Luís Archer
The Society of Jesus through all its history has produced men of brilliance in a vast range of areas outside of religious learning. From artists to astronomers, from botanists to bio-ethicists, many of them have acquired expertise which addresses more than people’s spiritual needs. One such man, Luís Archer, showed that science and religion can not just coexist, but can allow each other to mutually prosper.
Born in 1926 in northwest Portugal, Jorge Luís Peixoto Archer attended the Music Conservatory of Porto where he studied piano, as well as engaging in his secondary school studies. At the University of Porto he achieved his first degree in Biological Sciences in 1947, before changing course and pursuing religion. Archer joined the Society of Jesus and spent much of the next two decades in further studies, first at Guimarães and then in Braga, both in northern Portugal, earning another degree, this time in philosophy. He spent four years in Frankfurt, where he graduated in theology.
At Georgetown University in Washington DC, Archer studied biochemistry and genetics, earning his doctorate in 1967. From here he returned to Portugal, establishing the Molecular Genetics Laboratory at the Gulbenkian Institute of Science, where he spent twenty years as a researcher.

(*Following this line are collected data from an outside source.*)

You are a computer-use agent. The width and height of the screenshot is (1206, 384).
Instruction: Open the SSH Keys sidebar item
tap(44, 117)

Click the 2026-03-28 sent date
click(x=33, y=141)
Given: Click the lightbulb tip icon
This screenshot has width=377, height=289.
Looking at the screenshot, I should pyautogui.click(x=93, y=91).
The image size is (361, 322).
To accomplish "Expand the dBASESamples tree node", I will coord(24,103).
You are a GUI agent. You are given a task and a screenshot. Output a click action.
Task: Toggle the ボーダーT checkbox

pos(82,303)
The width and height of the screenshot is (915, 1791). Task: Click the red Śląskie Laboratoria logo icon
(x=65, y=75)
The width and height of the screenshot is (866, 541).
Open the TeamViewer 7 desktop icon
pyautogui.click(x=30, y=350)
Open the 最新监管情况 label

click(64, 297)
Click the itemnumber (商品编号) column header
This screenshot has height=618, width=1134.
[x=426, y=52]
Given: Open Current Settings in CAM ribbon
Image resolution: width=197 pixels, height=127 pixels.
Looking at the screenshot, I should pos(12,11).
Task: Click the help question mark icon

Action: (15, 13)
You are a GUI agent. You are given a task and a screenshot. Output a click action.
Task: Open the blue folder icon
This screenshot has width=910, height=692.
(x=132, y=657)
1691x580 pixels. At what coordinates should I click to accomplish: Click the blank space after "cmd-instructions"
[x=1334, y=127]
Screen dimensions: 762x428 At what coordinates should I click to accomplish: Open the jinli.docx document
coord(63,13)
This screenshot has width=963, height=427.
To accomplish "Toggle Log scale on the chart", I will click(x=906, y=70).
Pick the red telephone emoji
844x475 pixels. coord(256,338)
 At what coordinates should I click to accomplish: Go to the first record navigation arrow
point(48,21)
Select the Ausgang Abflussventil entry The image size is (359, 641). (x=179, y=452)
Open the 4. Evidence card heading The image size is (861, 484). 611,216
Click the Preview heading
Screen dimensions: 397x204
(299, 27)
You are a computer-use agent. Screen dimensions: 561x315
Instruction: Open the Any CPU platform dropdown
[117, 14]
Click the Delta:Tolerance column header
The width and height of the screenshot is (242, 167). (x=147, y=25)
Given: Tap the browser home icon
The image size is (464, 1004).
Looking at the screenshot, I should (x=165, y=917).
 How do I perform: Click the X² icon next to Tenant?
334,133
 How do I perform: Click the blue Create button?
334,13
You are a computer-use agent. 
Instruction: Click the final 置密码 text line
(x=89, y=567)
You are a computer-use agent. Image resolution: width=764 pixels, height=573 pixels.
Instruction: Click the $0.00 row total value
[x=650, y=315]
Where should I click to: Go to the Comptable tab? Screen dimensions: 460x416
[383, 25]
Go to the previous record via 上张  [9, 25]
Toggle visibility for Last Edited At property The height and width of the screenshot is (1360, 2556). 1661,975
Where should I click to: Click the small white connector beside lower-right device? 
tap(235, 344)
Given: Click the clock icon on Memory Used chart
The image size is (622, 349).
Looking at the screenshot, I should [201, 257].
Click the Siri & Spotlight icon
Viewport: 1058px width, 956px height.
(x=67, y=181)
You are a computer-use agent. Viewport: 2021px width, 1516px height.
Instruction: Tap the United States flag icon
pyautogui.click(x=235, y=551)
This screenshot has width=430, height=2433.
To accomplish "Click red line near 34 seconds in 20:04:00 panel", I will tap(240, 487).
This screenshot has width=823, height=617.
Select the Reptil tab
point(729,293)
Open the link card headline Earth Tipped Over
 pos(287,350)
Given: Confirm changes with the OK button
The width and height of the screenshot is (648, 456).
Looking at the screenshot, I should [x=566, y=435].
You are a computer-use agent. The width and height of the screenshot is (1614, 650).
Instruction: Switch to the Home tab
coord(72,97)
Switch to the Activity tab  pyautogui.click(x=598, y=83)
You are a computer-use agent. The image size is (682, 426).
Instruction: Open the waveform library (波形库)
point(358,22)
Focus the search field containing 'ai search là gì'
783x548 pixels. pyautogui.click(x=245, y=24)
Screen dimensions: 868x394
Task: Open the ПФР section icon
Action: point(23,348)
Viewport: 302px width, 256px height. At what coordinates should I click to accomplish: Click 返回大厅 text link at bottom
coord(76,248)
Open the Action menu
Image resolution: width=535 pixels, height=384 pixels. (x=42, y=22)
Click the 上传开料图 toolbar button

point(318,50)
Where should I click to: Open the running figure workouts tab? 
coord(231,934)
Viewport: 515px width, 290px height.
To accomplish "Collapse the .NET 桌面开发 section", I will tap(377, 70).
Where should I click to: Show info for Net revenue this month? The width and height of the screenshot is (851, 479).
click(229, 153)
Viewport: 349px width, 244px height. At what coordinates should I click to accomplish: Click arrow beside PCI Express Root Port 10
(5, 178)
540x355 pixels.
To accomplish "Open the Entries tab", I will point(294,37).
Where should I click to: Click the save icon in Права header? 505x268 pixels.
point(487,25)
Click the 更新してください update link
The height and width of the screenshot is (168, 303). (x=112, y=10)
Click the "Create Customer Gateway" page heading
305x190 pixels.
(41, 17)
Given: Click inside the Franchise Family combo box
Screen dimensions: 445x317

As a Jesuit geneticist, an important role for him, as he saw it, was to review closely the ethical implications of any research being carried out. In this vein he was elected President of the Ethics Committee for the Life Sciences in 1996, and served in this capacity for five years. By the time of his death in 2011, Luís Archer had taught in thirteen different universities and published two hundred and fifty scientific articles.